Il existe bien quelques exemples de traders seniors qui se son recyclés dans la fonction plus tranquille de gestion des risques, à l’instar de Guillaume Huteau, l’ex-responsable trading options change chez BoA Merrill Lynch devenu l’an denier responsable Europe des risques opérationnels chez Citadel. « Des mouvements à ce niveau de séniorité sont encore malheureusement trop rares », déplore Edward Manson, directeur des risques et de la compliance au sein du cabinet Merje.

« Il existe bien un appétit croissant pour passer des fonctions de front office à celles de gestion des risques, et la connaissance des produits des traders et des sales est un vrai plus. Toutefois, sur 20 CV qui se retrouvent sur le bureau du recruteur, 19 mentionneront une expérience spécifique des risques. Cela signifie que les traders devront accepter des postes juniors, souvent à un niveau salaire beaucoup plus bas ».

6. Des fonctions opérationnelles au spécialiste réglementation

« Si vous avez été responsable d’exploitation ou ‘business manager’ en charge des aspects opérationnels d’une division précise, vous pourrez alors vous recycler comme conseil expert en réglementation. Une expérience en développement du contrôle réglementaire pour une fonction particulière dans le respect des attentes des organismes de réglementation fera de vous le candidat idéal », indique Victoria McLean.

7. Du prop’ trading à la gestion de portefeuille dans un hedge fund

Les prop’ traders se pressent au portillon des hedge funds depuis que la loi Dood-Frank a contraint la plupart des banques d’investissement de lutter contre ces pratiques. Pas toujours facile néanmoins de convaincre les hedge funds que vous avez l’étoffe des héros. Le bruit qui court est que « les meilleurs traders ont déjà fait le saut vers le buy-side », note Anthony Keizner, managing director chez le chasseur de têtes Glocap.

Dès lors quelles sont les qualités – en plus de celles habituellement requises – que vous pouvez mettre en avant ? « Le plus grand défi pour les prop traders qui essaient d’intégrer le buy-side est de démontrer s’ils peuvent réitérer leurs performances. Pour ce faire, les traders devront se concentrer sur leur processus d’investissement, idéalement en expliquant comment leur méthode pour générer de bons coups ne dépend pas de grandes équipes, de ressources abondantes ni de l’accès à de grosses entreprises comme c’est communément le cas dans les grandes banques ».
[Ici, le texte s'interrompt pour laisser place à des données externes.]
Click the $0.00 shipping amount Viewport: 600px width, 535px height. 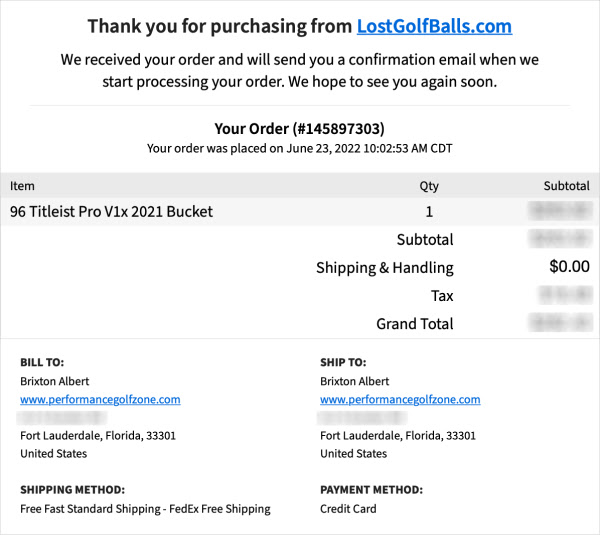pos(569,268)
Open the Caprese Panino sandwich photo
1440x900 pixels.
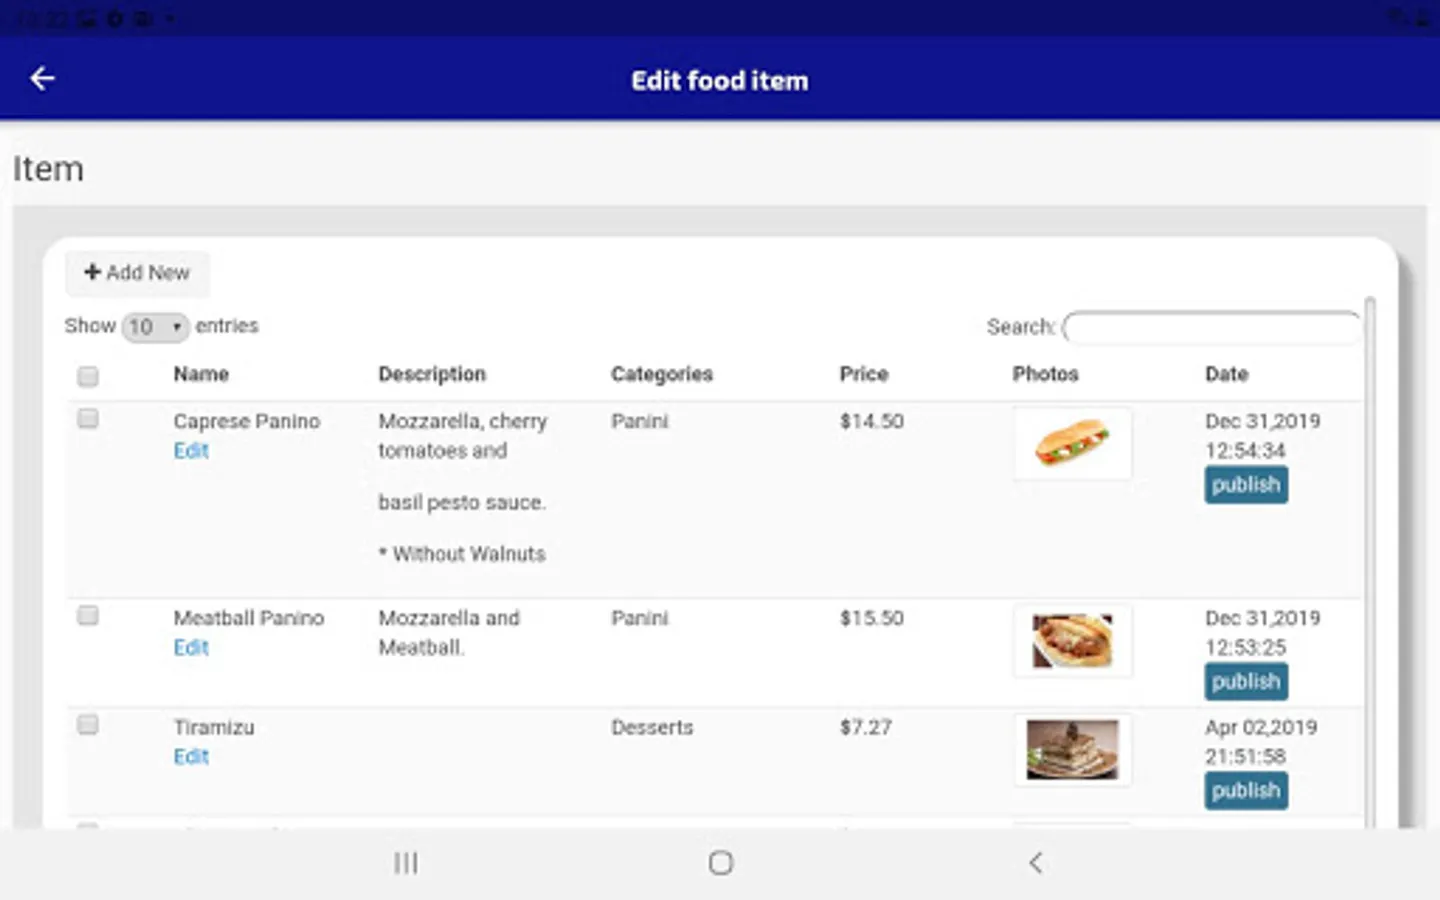click(1072, 443)
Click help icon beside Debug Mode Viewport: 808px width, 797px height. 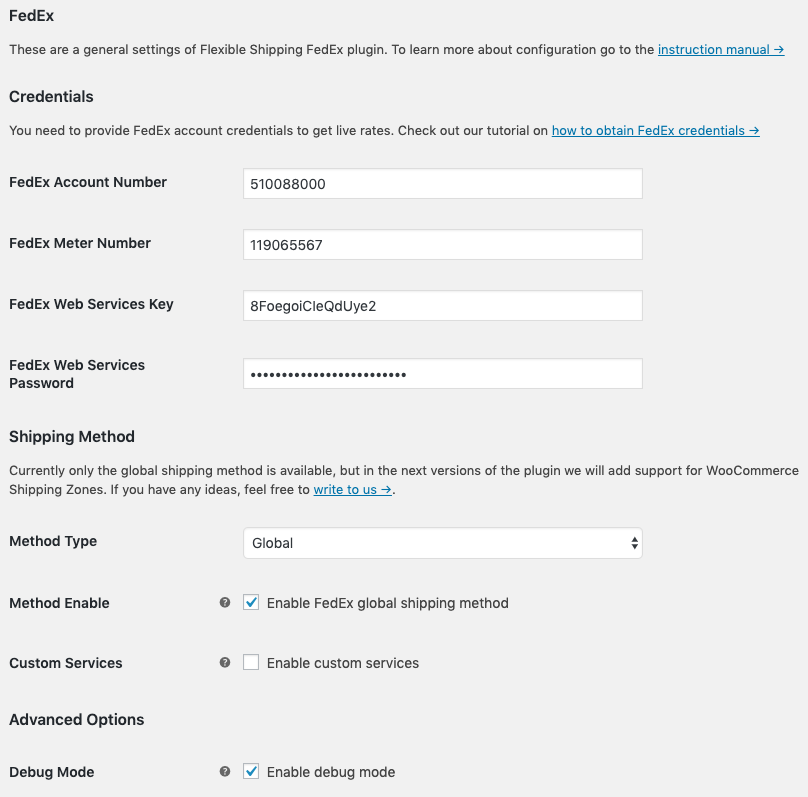[225, 772]
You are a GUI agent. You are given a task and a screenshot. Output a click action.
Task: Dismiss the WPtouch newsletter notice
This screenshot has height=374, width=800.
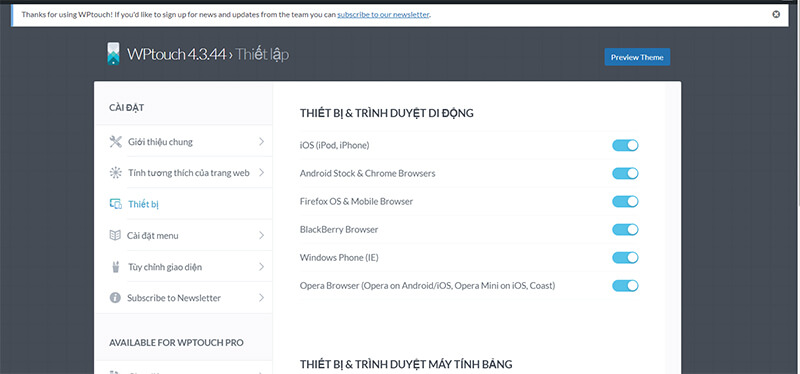click(776, 14)
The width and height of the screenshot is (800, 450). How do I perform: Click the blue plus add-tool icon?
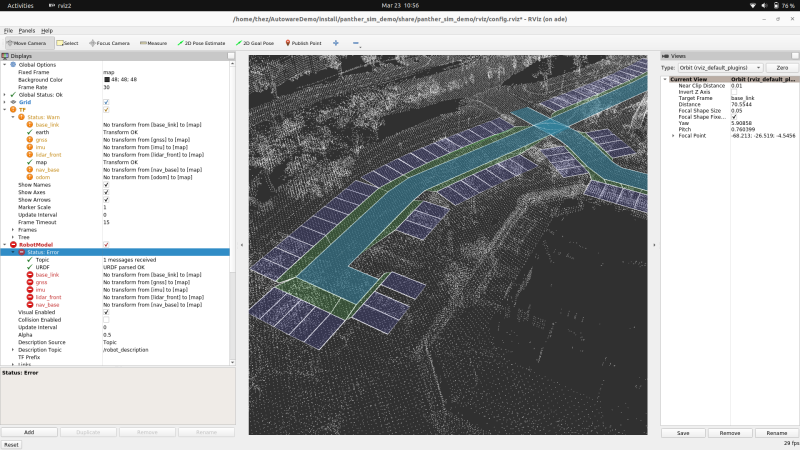point(336,43)
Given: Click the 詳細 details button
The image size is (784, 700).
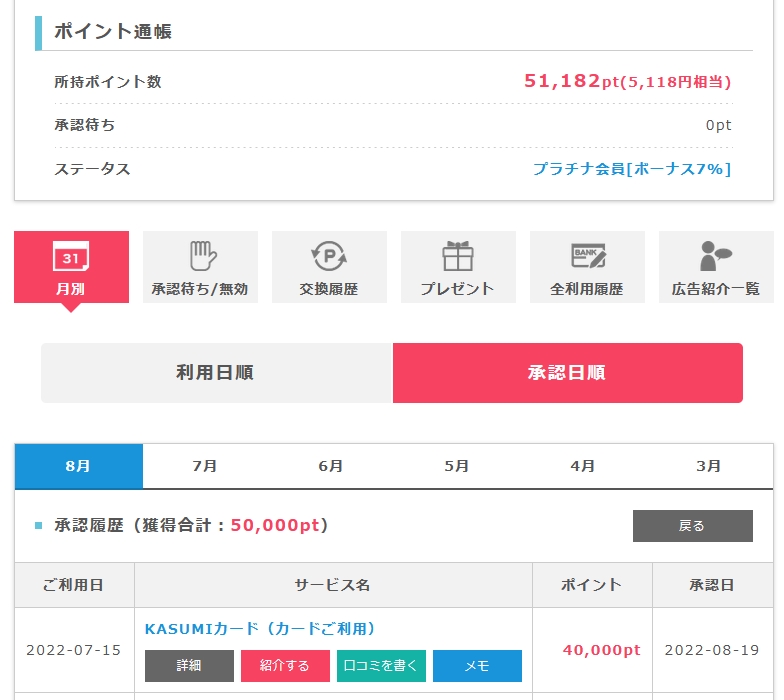Looking at the screenshot, I should coord(189,666).
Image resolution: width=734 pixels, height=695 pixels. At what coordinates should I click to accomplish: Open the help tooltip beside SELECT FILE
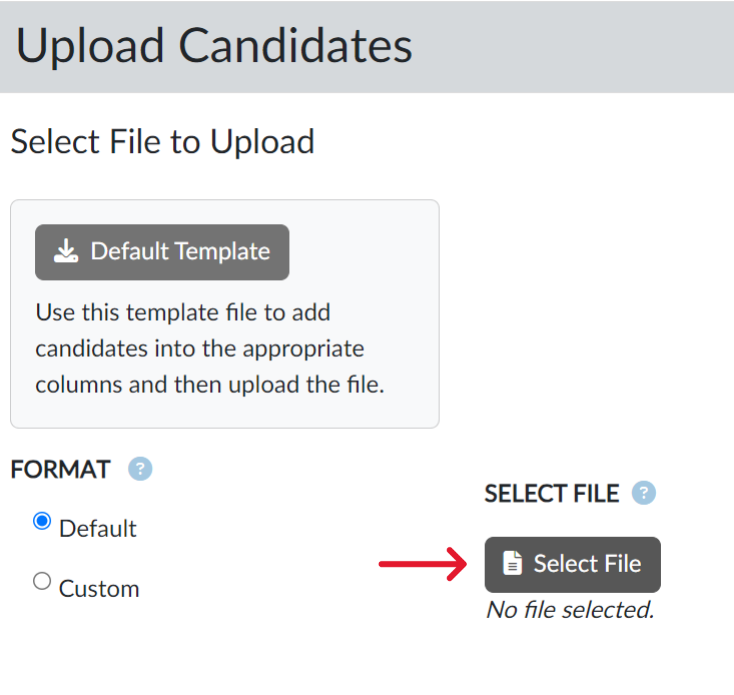click(645, 493)
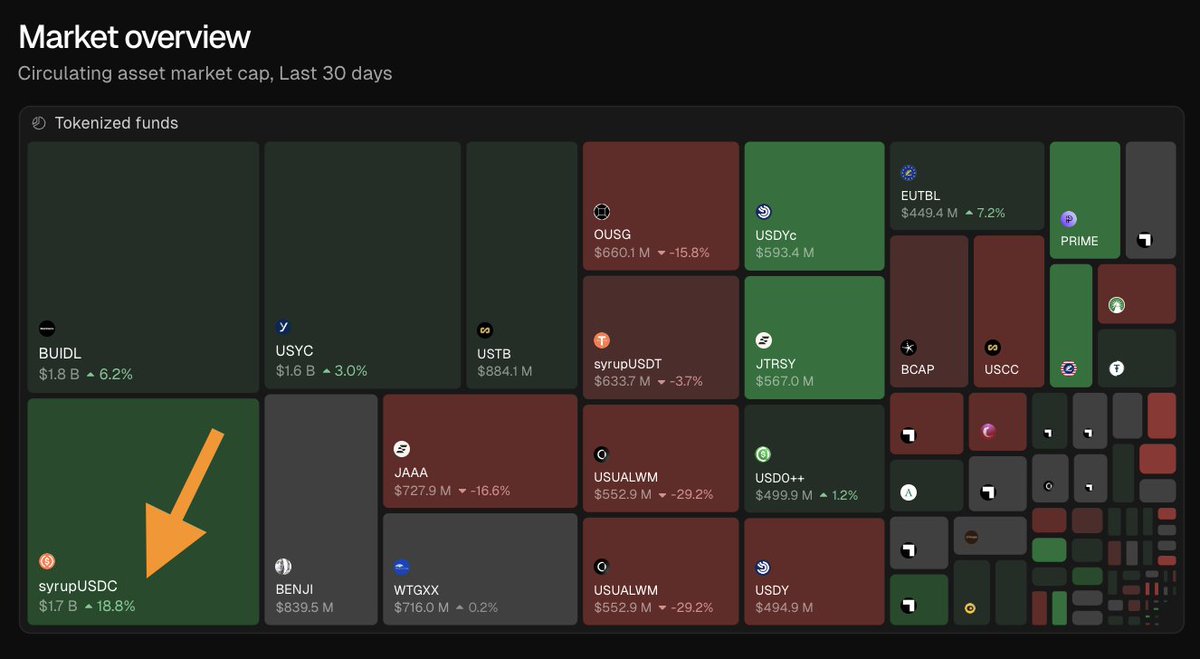The width and height of the screenshot is (1200, 659).
Task: Select the USTB infinity logo icon
Action: tap(485, 329)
8. De la vente aux relations investisseurs

« Aussi surprenant que cela puisse paraître, le secteur des relations investisseurs n’attire pas seulement les analystes actions mais est également devenu un choix de carrière pour les professionnels des desks de vente en banque d’investissement. C’est un métier qui tend à satisfaire ceux qui aiment les aspects relationnels et sont suffisamment à l’aise avec les chiffres pour mieux faire passer la pilule aux investisseurs », conclut Gail McManus.

Le métier peut s’exercer dans les différentes activités de la banque (banque de financement et d’investissement, gestion, d’actifs…) mais aussi dans les fonds d’investissement où « les équipes relations investisseurs ont été musclées », comme le rappelle Jérôme Hacquard, associé gérant chez Singer & Hamilton Executive Search.